In addition, the committee made a proposal to alter the split language to reflect more equitable split pay for trips split as a result of 24/7 legality issues. The Company asked for a month to look at the September split data before responding. We agreed and will be reviewing that data as well. The additional splits trips created by the ruling will give the Company a much greater value than what was negotiated in 2004.

We have also proposed the ETB floor be lowered to 40 hours. This would potentially allow more 1, 2 and 3-day trips to be posted on the ETB. Additional proposals regarding the overall Reserve system were made and will either be addressed after we have reached agreement on the above proposals or as part of the merged contract negotiations.

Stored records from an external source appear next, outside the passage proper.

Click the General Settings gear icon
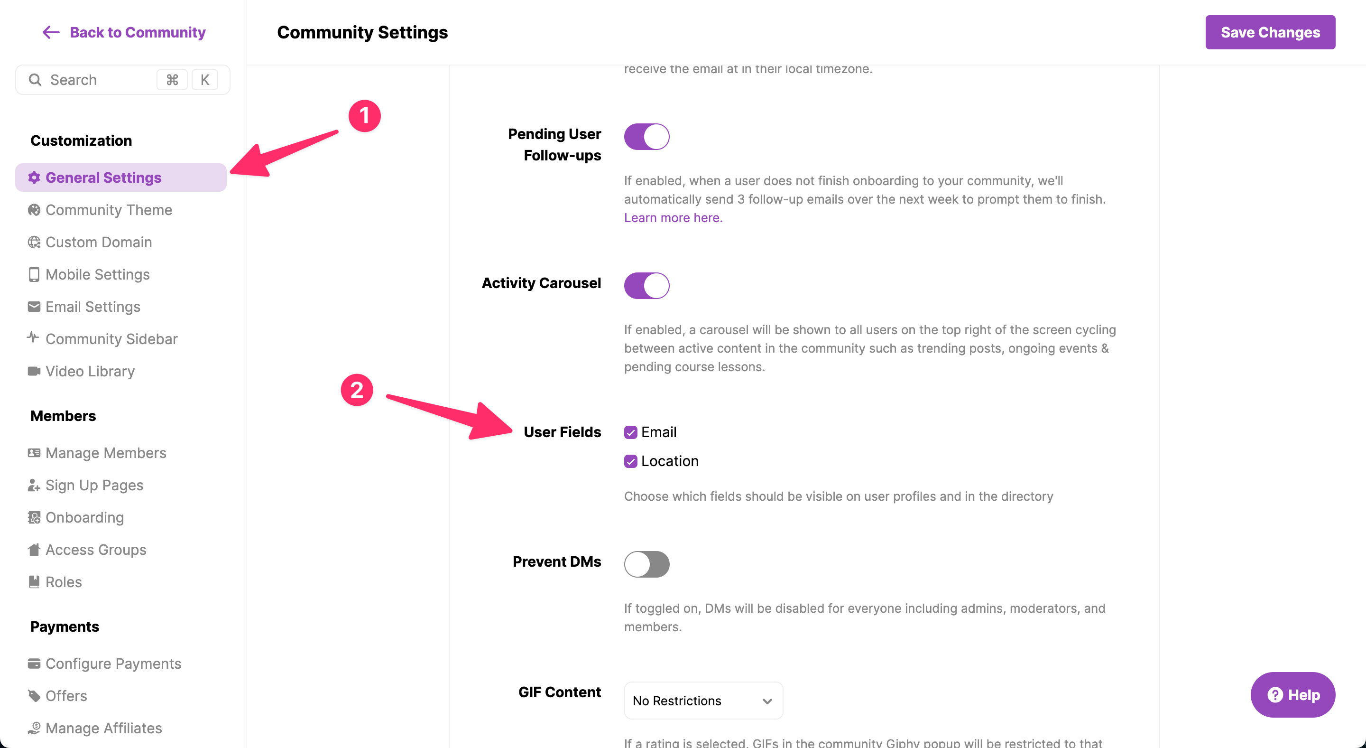(x=34, y=178)
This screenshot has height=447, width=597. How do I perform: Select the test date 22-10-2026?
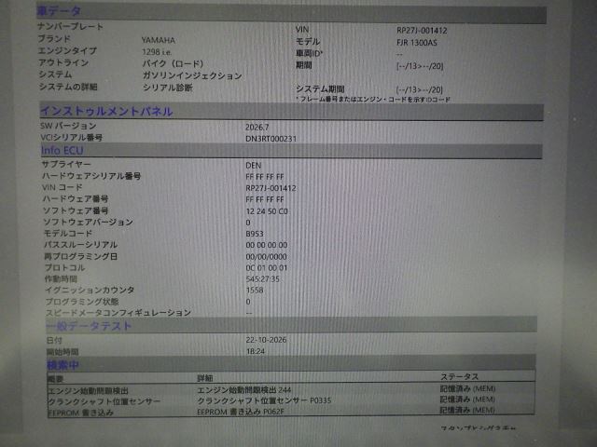coord(266,340)
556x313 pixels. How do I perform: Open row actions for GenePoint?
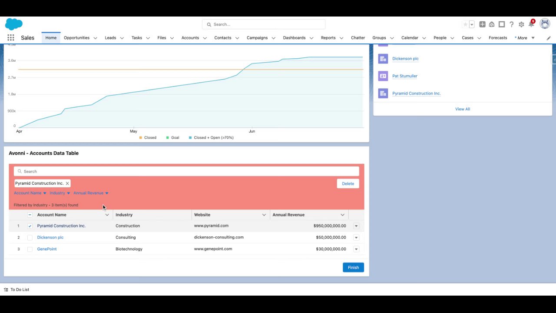356,249
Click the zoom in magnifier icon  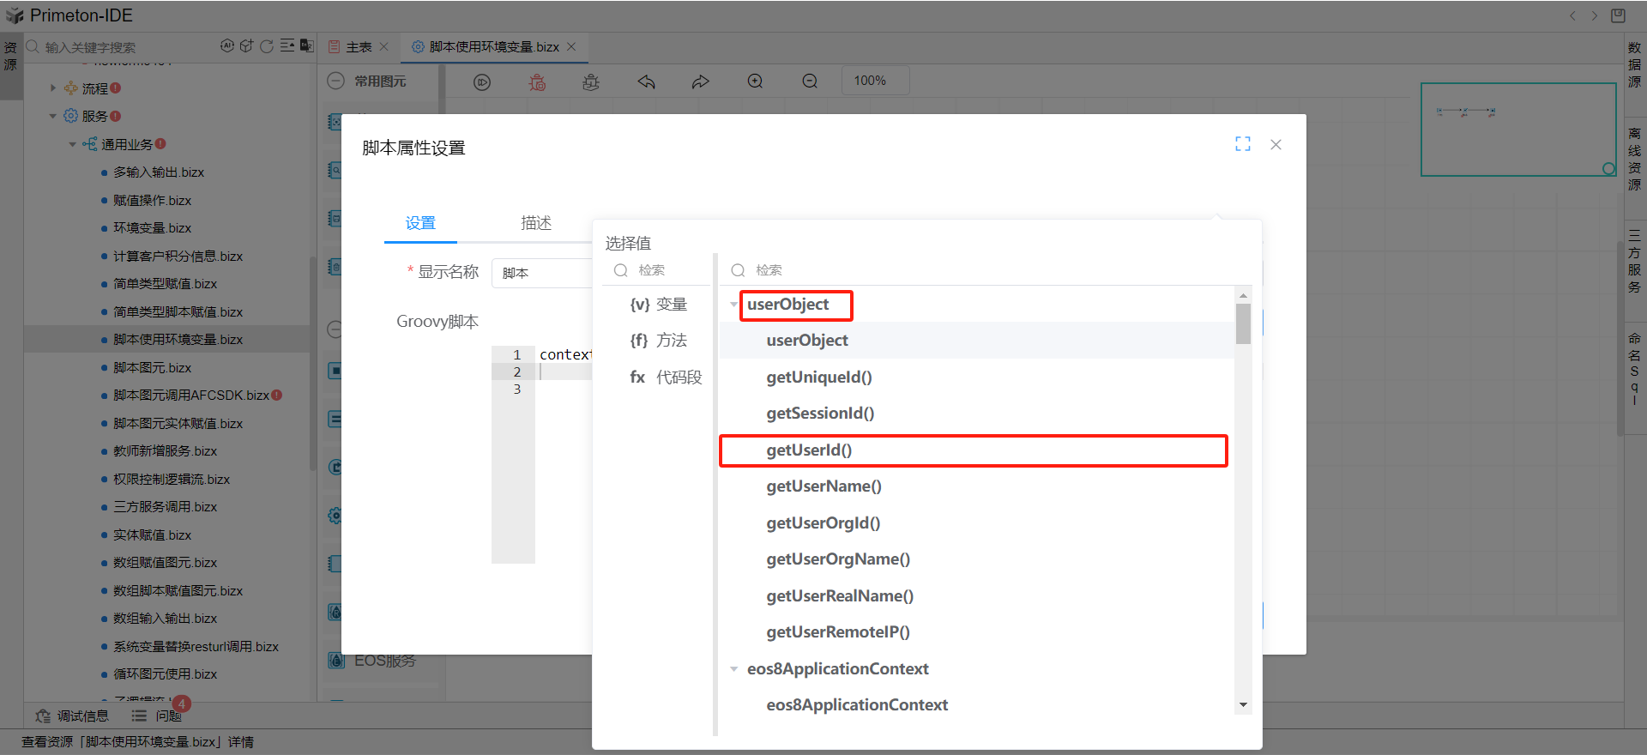755,81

We will continue to keep you informed.

In other news…

MERGED CONTRACT NEGOTIATIONS

The Joint Negotiating Committee met with the Company last week to continue negotiations for a merged Flight Attendant agreement. We are close to reaching agreements on Moving Expenses and LODO. We reached a tentative agreement on an EAP section that will be included in the merged contract. Open sections that we are currently working on are Uniform and Training. The Uniform section is very different in both contracts with regard to initial uniform compliment and replacement programs. We will not allow this merger to weaken any of our contract language.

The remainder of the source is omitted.